Collected data entries
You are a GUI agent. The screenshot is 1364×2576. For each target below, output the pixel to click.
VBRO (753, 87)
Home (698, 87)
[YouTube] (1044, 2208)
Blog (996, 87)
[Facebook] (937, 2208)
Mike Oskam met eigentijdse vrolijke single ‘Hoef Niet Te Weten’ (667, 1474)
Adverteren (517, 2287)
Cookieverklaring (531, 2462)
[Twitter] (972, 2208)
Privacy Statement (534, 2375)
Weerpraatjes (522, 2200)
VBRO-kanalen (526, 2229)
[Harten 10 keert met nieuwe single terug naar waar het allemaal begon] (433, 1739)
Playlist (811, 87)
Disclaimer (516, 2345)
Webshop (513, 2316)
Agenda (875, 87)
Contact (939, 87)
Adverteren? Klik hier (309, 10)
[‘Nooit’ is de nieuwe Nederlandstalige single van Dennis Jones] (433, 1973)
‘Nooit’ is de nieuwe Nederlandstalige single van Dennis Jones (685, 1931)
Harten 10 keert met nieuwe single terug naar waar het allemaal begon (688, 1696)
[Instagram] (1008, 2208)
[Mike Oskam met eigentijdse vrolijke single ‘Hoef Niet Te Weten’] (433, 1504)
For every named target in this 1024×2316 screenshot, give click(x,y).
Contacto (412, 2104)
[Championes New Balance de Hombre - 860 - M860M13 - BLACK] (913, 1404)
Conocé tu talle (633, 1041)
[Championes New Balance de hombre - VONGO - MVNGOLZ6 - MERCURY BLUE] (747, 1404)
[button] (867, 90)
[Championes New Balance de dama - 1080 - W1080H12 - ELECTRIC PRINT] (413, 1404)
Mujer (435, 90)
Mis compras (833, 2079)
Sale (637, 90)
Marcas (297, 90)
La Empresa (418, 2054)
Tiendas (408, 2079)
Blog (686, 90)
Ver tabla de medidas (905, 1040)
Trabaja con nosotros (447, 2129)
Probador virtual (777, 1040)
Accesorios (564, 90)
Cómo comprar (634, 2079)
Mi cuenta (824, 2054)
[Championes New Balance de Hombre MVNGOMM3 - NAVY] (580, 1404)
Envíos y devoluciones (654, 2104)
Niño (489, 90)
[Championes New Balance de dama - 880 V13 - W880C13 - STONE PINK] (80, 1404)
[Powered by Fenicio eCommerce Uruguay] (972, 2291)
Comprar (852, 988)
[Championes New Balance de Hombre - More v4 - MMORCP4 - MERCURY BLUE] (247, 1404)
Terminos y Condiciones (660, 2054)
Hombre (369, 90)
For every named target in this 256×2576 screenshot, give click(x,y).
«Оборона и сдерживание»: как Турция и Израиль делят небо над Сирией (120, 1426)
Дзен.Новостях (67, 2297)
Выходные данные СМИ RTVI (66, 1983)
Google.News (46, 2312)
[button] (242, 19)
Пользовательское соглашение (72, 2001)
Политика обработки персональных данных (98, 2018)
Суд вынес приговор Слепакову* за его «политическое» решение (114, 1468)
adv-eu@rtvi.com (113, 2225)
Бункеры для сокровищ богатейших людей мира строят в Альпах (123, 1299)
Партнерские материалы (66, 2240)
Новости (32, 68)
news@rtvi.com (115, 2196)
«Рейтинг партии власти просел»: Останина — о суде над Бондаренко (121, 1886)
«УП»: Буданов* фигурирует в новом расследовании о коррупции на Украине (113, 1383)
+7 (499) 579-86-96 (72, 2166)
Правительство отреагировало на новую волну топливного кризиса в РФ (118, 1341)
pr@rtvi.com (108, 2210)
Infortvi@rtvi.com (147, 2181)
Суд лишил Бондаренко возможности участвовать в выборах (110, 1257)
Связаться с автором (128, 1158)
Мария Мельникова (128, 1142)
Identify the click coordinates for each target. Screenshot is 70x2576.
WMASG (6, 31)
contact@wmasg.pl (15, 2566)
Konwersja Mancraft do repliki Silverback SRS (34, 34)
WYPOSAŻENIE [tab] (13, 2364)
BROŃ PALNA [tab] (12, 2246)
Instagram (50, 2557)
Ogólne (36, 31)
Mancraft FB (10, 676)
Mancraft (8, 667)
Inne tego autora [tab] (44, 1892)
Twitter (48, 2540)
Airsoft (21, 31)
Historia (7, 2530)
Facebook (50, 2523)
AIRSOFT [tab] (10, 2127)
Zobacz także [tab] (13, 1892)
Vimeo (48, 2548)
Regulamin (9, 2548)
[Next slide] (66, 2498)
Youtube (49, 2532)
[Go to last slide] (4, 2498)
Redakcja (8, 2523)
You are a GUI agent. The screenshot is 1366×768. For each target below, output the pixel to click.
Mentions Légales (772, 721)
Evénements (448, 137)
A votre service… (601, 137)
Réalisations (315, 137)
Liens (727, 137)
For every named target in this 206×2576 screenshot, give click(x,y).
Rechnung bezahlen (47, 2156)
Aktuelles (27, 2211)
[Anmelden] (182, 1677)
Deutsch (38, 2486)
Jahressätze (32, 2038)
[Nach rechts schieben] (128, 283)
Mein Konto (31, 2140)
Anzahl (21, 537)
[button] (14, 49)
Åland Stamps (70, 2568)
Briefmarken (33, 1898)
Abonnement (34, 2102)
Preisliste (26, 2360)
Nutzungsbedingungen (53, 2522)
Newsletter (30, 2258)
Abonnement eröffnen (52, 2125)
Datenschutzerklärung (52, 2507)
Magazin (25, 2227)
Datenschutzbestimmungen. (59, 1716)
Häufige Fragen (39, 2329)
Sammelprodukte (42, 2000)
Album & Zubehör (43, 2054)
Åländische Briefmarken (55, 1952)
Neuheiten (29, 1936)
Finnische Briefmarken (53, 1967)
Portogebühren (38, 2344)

▶ **Your task**: An identical copy of the entries above is the expected result.

▶ **Task output**:
You are a GUI agent. The screenshot is 1364×2576. For each target below, output the pixel to click.
VBRO (753, 87)
Home (698, 87)
[YouTube] (1044, 2208)
Blog (996, 87)
[Facebook] (937, 2208)
Mike Oskam met eigentijdse vrolijke single ‘Hoef Niet Te Weten’ (667, 1474)
Adverteren (517, 2287)
Cookieverklaring (531, 2462)
[Twitter] (972, 2208)
Privacy Statement (534, 2375)
Weerpraatjes (522, 2200)
VBRO-kanalen (526, 2229)
[Harten 10 keert met nieuwe single terug naar waar het allemaal begon] (433, 1739)
Playlist (811, 87)
Disclaimer (516, 2345)
Webshop (513, 2316)
Agenda (875, 87)
Contact (939, 87)
Adverteren? Klik hier (309, 10)
[‘Nooit’ is de nieuwe Nederlandstalige single van Dennis Jones] (433, 1973)
‘Nooit’ is de nieuwe Nederlandstalige single van Dennis Jones (685, 1931)
Harten 10 keert met nieuwe single terug naar waar het allemaal begon (688, 1696)
[Instagram] (1008, 2208)
[Mike Oskam met eigentijdse vrolijke single ‘Hoef Niet Te Weten’] (433, 1504)
For every named target in this 1024×2316 screenshot, give click(x,y).
Contacto (412, 2104)
[Championes New Balance de Hombre - 860 - M860M13 - BLACK] (913, 1404)
Conocé tu talle (633, 1041)
[Championes New Balance de hombre - VONGO - MVNGOLZ6 - MERCURY BLUE] (747, 1404)
[button] (867, 90)
[Championes New Balance de dama - 1080 - W1080H12 - ELECTRIC PRINT] (413, 1404)
Mujer (435, 90)
Mis compras (833, 2079)
Sale (637, 90)
Marcas (297, 90)
La Empresa (418, 2054)
Tiendas (408, 2079)
Blog (686, 90)
Ver tabla de medidas (905, 1040)
Trabaja con nosotros (447, 2129)
Probador virtual (777, 1040)
Accesorios (564, 90)
Cómo comprar (634, 2079)
Mi cuenta (824, 2054)
[Championes New Balance de Hombre MVNGOMM3 - NAVY] (580, 1404)
Envíos y devoluciones (654, 2104)
Niño (489, 90)
[Championes New Balance de dama - 880 V13 - W880C13 - STONE PINK] (80, 1404)
[Powered by Fenicio eCommerce Uruguay] (972, 2291)
Comprar (852, 988)
[Championes New Balance de Hombre - More v4 - MMORCP4 - MERCURY BLUE] (247, 1404)
Terminos y Condiciones (660, 2054)
Hombre (369, 90)
For every named target in this 256×2576 screenshot, give click(x,y).
«Оборона и сдерживание»: как Турция и Израиль делят небо над Сирией (120, 1426)
Дзен.Новостях (67, 2297)
Выходные данные СМИ RTVI (66, 1983)
Google.News (46, 2312)
[button] (242, 19)
Пользовательское соглашение (72, 2001)
Политика обработки персональных данных (98, 2018)
Суд вынес приговор Слепакову* за его «политическое» решение (114, 1468)
adv-eu@rtvi.com (113, 2225)
Бункеры для сокровищ богатейших людей мира строят в Альпах (123, 1299)
Партнерские материалы (66, 2240)
Новости (32, 68)
news@rtvi.com (115, 2196)
«Рейтинг партии власти просел»: Останина — о суде над Бондаренко (121, 1886)
«УП»: Буданов* фигурирует в новом расследовании о коррупции на Украине (113, 1383)
+7 (499) 579-86-96 (72, 2166)
Правительство отреагировало на новую волну топливного кризиса в РФ (118, 1341)
pr@rtvi.com (108, 2210)
Infortvi@rtvi.com (147, 2181)
Суд лишил Бондаренко возможности участвовать в выборах (110, 1257)
Связаться с автором (128, 1158)
Мария Мельникова (128, 1142)
Identify the click coordinates for each target. Screenshot is 70x2576.
WMASG (6, 31)
contact@wmasg.pl (15, 2566)
Konwersja Mancraft do repliki Silverback SRS (34, 34)
WYPOSAŻENIE [tab] (13, 2364)
BROŃ PALNA [tab] (12, 2246)
Instagram (50, 2557)
Ogólne (36, 31)
Mancraft FB (10, 676)
Mancraft (8, 667)
Inne tego autora [tab] (44, 1892)
Twitter (48, 2540)
Airsoft (21, 31)
Historia (7, 2530)
Facebook (50, 2523)
AIRSOFT [tab] (10, 2127)
Zobacz także [tab] (13, 1892)
Vimeo (48, 2548)
Regulamin (9, 2548)
[Next slide] (66, 2498)
Youtube (49, 2532)
[Go to last slide] (4, 2498)
Redakcja (8, 2523)
You are a GUI agent. The screenshot is 1366×768. For each target below, output the pixel to click.
Mentions Légales (772, 721)
Evénements (448, 137)
A votre service… (601, 137)
Réalisations (315, 137)
Liens (727, 137)
For every named target in this 206×2576 screenshot, give click(x,y).
Rechnung bezahlen (47, 2156)
Aktuelles (27, 2211)
[Anmelden] (182, 1677)
Deutsch (38, 2486)
Jahressätze (32, 2038)
[Nach rechts schieben] (128, 283)
Mein Konto (31, 2140)
Anzahl (21, 537)
[button] (14, 49)
Åland Stamps (70, 2568)
Briefmarken (33, 1898)
Abonnement (34, 2102)
Preisliste (26, 2360)
Nutzungsbedingungen (53, 2522)
Newsletter (30, 2258)
Abonnement eröffnen (52, 2125)
Datenschutzerklärung (52, 2507)
Magazin (25, 2227)
Datenschutzbestimmungen. (59, 1716)
Häufige Fragen (39, 2329)
Sammelprodukte (42, 2000)
Album & Zubehör (43, 2054)
Åländische Briefmarken (55, 1952)
Neuheiten (29, 1936)
Finnische Briefmarken (53, 1967)
Portogebühren (38, 2344)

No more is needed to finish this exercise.